◆ **WHAT THE TASK ASKS**: Each entry, in full: reproduce it exactly.

◆ **THE INPUT**:
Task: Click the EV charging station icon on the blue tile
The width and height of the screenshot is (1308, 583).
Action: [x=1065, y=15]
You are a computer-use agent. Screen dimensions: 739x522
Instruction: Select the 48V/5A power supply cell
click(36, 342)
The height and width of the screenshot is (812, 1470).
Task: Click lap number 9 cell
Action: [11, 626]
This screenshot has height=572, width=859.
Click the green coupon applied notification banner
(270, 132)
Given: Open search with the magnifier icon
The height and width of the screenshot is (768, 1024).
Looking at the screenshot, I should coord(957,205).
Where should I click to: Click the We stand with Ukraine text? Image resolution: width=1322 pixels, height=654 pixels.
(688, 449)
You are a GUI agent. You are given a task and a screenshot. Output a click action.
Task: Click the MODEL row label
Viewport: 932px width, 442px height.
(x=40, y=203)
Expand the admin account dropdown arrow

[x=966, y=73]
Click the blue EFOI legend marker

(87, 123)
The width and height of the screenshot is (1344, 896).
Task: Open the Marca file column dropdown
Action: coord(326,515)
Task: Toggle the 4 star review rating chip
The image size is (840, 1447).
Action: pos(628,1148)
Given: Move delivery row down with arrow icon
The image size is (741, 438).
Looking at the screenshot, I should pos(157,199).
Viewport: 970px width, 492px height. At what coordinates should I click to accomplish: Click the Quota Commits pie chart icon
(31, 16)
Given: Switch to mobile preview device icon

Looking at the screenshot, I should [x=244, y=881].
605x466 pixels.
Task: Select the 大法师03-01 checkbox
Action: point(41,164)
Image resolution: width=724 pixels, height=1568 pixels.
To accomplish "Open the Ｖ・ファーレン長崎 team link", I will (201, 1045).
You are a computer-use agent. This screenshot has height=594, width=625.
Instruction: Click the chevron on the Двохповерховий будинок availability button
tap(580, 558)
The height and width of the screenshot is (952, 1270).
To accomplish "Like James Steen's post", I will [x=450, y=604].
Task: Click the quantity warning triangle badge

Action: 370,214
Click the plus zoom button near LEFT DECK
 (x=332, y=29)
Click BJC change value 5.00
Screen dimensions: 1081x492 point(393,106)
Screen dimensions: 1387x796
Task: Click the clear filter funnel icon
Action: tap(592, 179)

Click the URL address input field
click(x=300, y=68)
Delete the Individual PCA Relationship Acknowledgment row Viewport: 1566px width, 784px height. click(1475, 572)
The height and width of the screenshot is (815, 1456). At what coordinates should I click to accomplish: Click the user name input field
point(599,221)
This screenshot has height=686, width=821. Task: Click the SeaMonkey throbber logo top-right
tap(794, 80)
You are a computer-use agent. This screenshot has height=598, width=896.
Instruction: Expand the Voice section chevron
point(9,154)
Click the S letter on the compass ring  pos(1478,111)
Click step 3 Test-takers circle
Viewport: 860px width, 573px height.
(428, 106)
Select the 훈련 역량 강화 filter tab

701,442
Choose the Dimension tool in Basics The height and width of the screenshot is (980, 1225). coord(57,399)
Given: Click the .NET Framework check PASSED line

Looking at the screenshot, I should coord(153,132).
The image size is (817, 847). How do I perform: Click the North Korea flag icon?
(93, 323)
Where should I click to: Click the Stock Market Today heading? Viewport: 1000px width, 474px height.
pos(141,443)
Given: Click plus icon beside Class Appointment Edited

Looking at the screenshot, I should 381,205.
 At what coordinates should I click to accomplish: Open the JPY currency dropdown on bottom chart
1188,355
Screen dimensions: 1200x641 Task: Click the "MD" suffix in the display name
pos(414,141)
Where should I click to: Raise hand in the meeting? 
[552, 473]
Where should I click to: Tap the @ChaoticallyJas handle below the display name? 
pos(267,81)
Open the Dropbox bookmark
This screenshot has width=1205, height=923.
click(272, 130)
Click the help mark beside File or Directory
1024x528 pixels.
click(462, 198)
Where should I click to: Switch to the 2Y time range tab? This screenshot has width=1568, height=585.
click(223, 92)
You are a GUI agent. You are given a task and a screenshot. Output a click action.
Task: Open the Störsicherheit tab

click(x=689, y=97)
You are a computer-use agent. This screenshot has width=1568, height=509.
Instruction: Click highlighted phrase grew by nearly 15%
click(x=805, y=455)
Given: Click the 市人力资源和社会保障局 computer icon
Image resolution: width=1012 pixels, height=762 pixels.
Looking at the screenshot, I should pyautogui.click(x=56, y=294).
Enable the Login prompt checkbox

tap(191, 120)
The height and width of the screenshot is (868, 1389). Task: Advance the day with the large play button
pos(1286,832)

◆ **RESPONSE**:
Task: Click the EV charging station icon on the blue tile
The width and height of the screenshot is (1308, 583).
Action: [x=1065, y=15]
You are a computer-use agent. Screen dimensions: 739x522
Instruction: Select the 48V/5A power supply cell
click(36, 342)
The height and width of the screenshot is (812, 1470).
Task: Click lap number 9 cell
Action: [11, 626]
This screenshot has height=572, width=859.
Click the green coupon applied notification banner
(270, 132)
Given: Open search with the magnifier icon
The height and width of the screenshot is (768, 1024).
Looking at the screenshot, I should coord(957,205).
Where should I click to: Click the We stand with Ukraine text? Image resolution: width=1322 pixels, height=654 pixels.
(688, 449)
You are a GUI agent. You are given a task and a screenshot. Output a click action.
Task: Click the MODEL row label
Viewport: 932px width, 442px height.
(x=40, y=203)
Expand the admin account dropdown arrow

[x=966, y=73]
Click the blue EFOI legend marker

(87, 123)
The width and height of the screenshot is (1344, 896).
Task: Open the Marca file column dropdown
Action: coord(326,515)
Task: Toggle the 4 star review rating chip
The image size is (840, 1447).
Action: pos(628,1148)
Given: Move delivery row down with arrow icon
The image size is (741, 438).
Looking at the screenshot, I should pos(157,199).
Viewport: 970px width, 492px height. At what coordinates should I click to accomplish: Click the Quota Commits pie chart icon
(31, 16)
Given: Switch to mobile preview device icon

Looking at the screenshot, I should [x=244, y=881].
605x466 pixels.
Task: Select the 大法师03-01 checkbox
Action: point(41,164)
Image resolution: width=724 pixels, height=1568 pixels.
To accomplish "Open the Ｖ・ファーレン長崎 team link", I will (201, 1045).
You are a computer-use agent. This screenshot has height=594, width=625.
Instruction: Click the chevron on the Двохповерховий будинок availability button
tap(580, 558)
The height and width of the screenshot is (952, 1270).
To accomplish "Like James Steen's post", I will [x=450, y=604].
Task: Click the quantity warning triangle badge

Action: 370,214
Click the plus zoom button near LEFT DECK
 (x=332, y=29)
Click BJC change value 5.00
Screen dimensions: 1081x492 point(393,106)
Screen dimensions: 1387x796
Task: Click the clear filter funnel icon
Action: tap(592, 179)

Click the URL address input field
click(x=300, y=68)
Delete the Individual PCA Relationship Acknowledgment row Viewport: 1566px width, 784px height. click(1475, 572)
The height and width of the screenshot is (815, 1456). At what coordinates should I click to accomplish: Click the user name input field
point(599,221)
This screenshot has height=686, width=821. Task: Click the SeaMonkey throbber logo top-right
tap(794, 80)
You are a computer-use agent. This screenshot has height=598, width=896.
Instruction: Expand the Voice section chevron
point(9,154)
Click the S letter on the compass ring  pos(1478,111)
Click step 3 Test-takers circle
Viewport: 860px width, 573px height.
(428, 106)
Select the 훈련 역량 강화 filter tab

701,442
Choose the Dimension tool in Basics The height and width of the screenshot is (980, 1225). coord(57,399)
Given: Click the .NET Framework check PASSED line

Looking at the screenshot, I should coord(153,132).
The image size is (817, 847). How do I perform: Click the North Korea flag icon?
(93, 323)
Where should I click to: Click the Stock Market Today heading? Viewport: 1000px width, 474px height.
pos(141,443)
Given: Click plus icon beside Class Appointment Edited

Looking at the screenshot, I should 381,205.
 At what coordinates should I click to accomplish: Open the JPY currency dropdown on bottom chart
1188,355
Screen dimensions: 1200x641 Task: Click the "MD" suffix in the display name
pos(414,141)
Where should I click to: Raise hand in the meeting? 
[552, 473]
Where should I click to: Tap the @ChaoticallyJas handle below the display name? 
pos(267,81)
Open the Dropbox bookmark
This screenshot has width=1205, height=923.
click(272, 130)
Click the help mark beside File or Directory
1024x528 pixels.
click(462, 198)
Where should I click to: Switch to the 2Y time range tab? This screenshot has width=1568, height=585.
click(223, 92)
You are a GUI agent. You are given a task and a screenshot. Output a click action.
Task: Open the Störsicherheit tab

click(x=689, y=97)
You are a computer-use agent. This screenshot has width=1568, height=509.
Instruction: Click highlighted phrase grew by nearly 15%
click(x=805, y=455)
Given: Click the 市人力资源和社会保障局 computer icon
Image resolution: width=1012 pixels, height=762 pixels.
Looking at the screenshot, I should pyautogui.click(x=56, y=294).
Enable the Login prompt checkbox

tap(191, 120)
The height and width of the screenshot is (868, 1389). Task: Advance the day with the large play button
pos(1286,832)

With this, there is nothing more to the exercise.